Dean nodded and the room echoed softly with the rustle of wings as Castiel disappeared.
Dean glanced at Sam. "Who goes?"
"I do," Jasper said abruptly. "You need someone who knows what they're looking for."
Dean glanced at the man and nodded slowly. "Alright. Sam, Peter, you too."
Sam nodded. "What do we need?"
"The usual, I guess," Dean said, rubbing the heel of his hand against his brow. "Bobby, Ellen, you're on point here." He looked at the others. "Rufus, we need as many small teams as we can get out to find any survivors. If we can't get rid of those bitches, we can at least reduce the feedlot for their offspring."
"Jackson have any good ideas about towns and cities, Alex?" Rufus asked, turning to her.

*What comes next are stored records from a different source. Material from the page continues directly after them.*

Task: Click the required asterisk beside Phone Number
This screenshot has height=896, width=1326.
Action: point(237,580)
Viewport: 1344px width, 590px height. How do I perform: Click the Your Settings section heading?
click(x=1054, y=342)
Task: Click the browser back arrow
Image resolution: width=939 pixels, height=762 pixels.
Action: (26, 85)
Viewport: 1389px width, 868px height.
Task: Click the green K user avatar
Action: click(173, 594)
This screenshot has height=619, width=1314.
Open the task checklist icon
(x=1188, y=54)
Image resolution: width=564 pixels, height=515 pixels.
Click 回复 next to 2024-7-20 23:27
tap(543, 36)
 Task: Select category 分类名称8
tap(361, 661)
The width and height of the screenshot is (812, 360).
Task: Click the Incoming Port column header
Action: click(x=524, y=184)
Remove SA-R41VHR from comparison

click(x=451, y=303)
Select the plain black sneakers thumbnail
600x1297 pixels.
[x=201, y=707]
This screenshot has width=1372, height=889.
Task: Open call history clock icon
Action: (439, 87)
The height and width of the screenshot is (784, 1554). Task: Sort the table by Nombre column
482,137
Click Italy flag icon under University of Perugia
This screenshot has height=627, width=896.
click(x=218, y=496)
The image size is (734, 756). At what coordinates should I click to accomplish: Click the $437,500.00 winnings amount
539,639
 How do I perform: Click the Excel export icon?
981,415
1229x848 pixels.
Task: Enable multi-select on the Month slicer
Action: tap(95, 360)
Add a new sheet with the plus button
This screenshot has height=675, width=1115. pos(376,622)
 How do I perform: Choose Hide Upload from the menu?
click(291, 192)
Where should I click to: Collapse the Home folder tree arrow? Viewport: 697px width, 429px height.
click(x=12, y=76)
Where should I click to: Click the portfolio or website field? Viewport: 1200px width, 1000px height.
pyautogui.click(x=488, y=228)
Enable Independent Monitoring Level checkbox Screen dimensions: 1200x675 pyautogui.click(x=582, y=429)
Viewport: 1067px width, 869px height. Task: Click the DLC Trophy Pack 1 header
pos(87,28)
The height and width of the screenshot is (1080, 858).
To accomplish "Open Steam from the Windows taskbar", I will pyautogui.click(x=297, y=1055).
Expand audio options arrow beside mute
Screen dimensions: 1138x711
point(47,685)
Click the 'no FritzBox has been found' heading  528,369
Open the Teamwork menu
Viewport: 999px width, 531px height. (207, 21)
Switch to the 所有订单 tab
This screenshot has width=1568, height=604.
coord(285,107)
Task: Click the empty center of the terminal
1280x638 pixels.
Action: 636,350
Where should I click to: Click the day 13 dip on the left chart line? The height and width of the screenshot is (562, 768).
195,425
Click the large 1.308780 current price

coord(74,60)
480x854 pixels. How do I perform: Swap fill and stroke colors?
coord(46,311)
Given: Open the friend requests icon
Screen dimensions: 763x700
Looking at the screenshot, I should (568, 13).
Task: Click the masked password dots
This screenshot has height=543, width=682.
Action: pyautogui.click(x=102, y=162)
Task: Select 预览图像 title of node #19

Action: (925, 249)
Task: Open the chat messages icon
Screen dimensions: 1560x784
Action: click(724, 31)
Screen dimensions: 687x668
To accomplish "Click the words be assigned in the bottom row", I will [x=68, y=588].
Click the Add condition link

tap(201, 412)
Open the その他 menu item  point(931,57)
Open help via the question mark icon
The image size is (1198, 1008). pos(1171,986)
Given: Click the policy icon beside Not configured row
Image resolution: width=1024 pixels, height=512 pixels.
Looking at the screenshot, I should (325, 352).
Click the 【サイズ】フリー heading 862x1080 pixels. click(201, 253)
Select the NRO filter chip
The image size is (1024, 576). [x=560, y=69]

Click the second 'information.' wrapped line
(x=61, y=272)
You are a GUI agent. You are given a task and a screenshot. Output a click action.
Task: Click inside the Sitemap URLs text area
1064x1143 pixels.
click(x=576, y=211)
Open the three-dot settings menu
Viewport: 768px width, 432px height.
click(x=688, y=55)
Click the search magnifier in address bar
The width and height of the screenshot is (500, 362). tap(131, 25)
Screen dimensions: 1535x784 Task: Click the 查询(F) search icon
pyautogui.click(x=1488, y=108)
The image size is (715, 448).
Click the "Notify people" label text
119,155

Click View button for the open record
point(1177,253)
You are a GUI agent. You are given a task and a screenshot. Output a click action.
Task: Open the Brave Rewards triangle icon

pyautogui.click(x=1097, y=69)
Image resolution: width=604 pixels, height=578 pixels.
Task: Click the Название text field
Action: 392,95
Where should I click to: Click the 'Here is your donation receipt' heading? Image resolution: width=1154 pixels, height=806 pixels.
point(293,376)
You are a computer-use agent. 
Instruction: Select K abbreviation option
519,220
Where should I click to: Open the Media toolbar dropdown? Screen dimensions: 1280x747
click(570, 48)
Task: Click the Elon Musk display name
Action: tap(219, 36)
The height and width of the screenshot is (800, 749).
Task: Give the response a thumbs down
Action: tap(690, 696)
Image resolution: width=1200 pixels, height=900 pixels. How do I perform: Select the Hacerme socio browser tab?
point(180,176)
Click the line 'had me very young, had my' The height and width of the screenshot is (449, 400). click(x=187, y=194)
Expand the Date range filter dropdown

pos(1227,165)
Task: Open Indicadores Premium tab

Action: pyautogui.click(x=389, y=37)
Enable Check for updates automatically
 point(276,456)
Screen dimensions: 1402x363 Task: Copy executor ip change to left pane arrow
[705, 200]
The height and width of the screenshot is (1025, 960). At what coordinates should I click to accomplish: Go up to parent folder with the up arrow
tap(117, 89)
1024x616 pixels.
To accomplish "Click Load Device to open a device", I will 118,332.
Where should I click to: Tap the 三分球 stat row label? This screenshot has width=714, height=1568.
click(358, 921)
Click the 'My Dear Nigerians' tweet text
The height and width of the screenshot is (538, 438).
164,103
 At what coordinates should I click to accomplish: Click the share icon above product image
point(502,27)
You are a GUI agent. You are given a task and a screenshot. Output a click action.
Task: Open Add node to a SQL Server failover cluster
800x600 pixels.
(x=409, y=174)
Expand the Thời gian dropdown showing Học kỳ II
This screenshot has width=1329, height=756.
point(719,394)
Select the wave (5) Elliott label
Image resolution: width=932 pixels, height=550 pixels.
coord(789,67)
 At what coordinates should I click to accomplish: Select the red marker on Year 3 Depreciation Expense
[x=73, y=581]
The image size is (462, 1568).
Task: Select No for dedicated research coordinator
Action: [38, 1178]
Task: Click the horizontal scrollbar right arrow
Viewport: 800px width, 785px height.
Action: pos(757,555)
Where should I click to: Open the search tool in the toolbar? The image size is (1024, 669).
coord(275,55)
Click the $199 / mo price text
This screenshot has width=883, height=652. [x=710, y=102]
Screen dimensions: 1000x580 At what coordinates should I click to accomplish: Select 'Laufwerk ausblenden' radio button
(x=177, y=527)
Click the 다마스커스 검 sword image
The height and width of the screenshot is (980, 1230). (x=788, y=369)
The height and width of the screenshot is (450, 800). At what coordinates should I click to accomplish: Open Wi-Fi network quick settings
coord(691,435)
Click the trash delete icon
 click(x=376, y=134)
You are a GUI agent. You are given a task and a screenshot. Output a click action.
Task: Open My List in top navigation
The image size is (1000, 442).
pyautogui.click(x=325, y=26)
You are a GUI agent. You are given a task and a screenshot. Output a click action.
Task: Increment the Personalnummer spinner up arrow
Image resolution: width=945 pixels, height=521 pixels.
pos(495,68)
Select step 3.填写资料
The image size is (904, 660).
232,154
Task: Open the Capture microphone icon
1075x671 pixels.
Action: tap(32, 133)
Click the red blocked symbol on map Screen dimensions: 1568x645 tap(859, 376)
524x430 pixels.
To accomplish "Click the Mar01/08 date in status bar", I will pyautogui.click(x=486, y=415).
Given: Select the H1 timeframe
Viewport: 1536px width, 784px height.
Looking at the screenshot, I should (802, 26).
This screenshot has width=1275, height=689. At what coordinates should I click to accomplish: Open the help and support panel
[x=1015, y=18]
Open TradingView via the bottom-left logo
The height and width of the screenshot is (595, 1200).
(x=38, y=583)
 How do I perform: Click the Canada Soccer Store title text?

"He thought people would have a better chance surviving along the plains because the farmland is rich but nowhere specific. It's mostly small towns, small cities, from Texas to South Dakota," she said, remembering the old farmer's advice. "In small groups, the survival rate might be good."
"Then we'll head north, and quarter the damned states until we find them," Rufus said.
Oklahoma
She walked unhurriedly, pale hair lifting and twisting out behind her. There was much that needed to be restored, fed with the energy that seeped from her as she moved. Perished or poisoned, the world was not as she had left it, filled with the deep well of life when she had been swept into the box and bound tightly with her sister.
There would be no rebinding. She could not feel the force of control that had governed her movement the last time. Instead the world called to her and she walked on.
The ground trembled as she passed over it and long-dormant seed awoke. Every form of life stirred restlessly, fur and feather and scale and skin quivering in the changed air, water, earth. Instinctive imperatives filled them, amplified and urgent, beating in their blood streams and predator forgot prey and prey forgot danger.
West Keep, Lebanon
Alex opened the windows to the warm night, breathing in the scents of the fields and woods to the west. The Indian summer had taken over the frigid, frost-laden days and nights two days ago, the high responsible moving south and east and a warm, southern wind pushing up the plains.
Standing in a t-shirt and jeans, Dean looked down at the thick, down-filled coat lying on the chair in front of him. "Just how cold do you think Tibet's gonna be?"
Turning around, Alex glanced at the coat. "Latitude, altitude, mid-fall … it'll be cold. How long do you think you'll be there?"
"No idea, not all that long," he frowned. "Jordan's not likely to be cold, is it?"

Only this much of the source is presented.